John Scarano, Luckyx26@comcast.net
We couldn't disagree with you more. First of all, since the first of the year, we've had seven photographic covers; five have appeared just as the photographer shot them, without an artist's hand applied. We did color-retouch the other two, using Photoshop to stylize the June cover and to posterize the September cover.
The remaining two covers, an illustration in February to accompany a report on "Pricing Warfare" (difficult to photograph) and a white-background cover for our special 75th anniversary issue in May, are in keeping with GAM's cover style, we think, while departing for special occasions from the customary photographic treatment.
In case you might be referring to the cover subject, you have to concede that print production equipment is mainly characterized by cylinders and rollers. Here again, we think there's a lot of variety so far this year: air bars on a web offset press, a blanket cylinder in a sheetfed press, rollers in a computer-to-plate system, sheetfed press rollers and cylinders, the feeder unit of a DI press, the delivery cage of a digital color press, and a sheet-transfer cylinder of a sheetfed perfector press.
We're not sure how you think these covers look the same.
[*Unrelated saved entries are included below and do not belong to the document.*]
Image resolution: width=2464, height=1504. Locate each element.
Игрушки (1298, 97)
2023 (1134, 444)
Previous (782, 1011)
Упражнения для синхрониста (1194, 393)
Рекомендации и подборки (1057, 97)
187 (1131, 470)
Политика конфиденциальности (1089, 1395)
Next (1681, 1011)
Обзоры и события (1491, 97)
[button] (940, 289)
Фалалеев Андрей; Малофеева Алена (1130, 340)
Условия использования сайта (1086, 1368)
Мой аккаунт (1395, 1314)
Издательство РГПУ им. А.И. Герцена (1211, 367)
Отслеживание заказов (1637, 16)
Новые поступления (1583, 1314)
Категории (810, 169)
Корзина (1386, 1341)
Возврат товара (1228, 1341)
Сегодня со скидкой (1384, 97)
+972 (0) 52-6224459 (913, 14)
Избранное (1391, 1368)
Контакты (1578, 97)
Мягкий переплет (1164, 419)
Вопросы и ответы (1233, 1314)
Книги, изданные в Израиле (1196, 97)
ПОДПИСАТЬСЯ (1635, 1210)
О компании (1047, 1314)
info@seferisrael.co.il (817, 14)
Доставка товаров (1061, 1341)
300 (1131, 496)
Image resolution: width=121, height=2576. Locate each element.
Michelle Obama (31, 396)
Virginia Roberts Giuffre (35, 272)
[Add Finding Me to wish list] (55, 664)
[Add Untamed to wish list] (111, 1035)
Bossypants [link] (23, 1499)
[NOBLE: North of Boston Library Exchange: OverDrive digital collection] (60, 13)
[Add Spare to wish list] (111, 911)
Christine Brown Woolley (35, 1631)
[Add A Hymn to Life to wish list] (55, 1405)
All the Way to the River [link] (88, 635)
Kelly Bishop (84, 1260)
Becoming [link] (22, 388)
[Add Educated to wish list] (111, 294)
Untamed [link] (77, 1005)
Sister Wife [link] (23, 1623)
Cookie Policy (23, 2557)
Perhaps other GAM readers would like to weigh in with you.
GAM Goes to SchoolEditor:
Your Web site, gammag.com, is a great asset to my classroom instruction. Please keep reporting as you are doing. My students, who are enrolled in our graphic arts/communications technology curriculum, are getting very valuable information from you about their future in the graphics profession. Not long ago, we looked at your Salary Survey posted on the site and discussed various employment possibilities.
I also often refer to articles and advertisements in Graphic Arts Monthly to keep students and myself abreast of trends and technologies.
Our curriculum combines theory and practice in such areas as digital graphic design, photographic editing, and duplication, plus desktop publishing, offset and screen printing, and finishing operations.
I've been in printing for 25 years, 17 years as a teacher. I'm a member of the International Graphic Arts Education Association and the Graphic Arts Education and Research Foundation.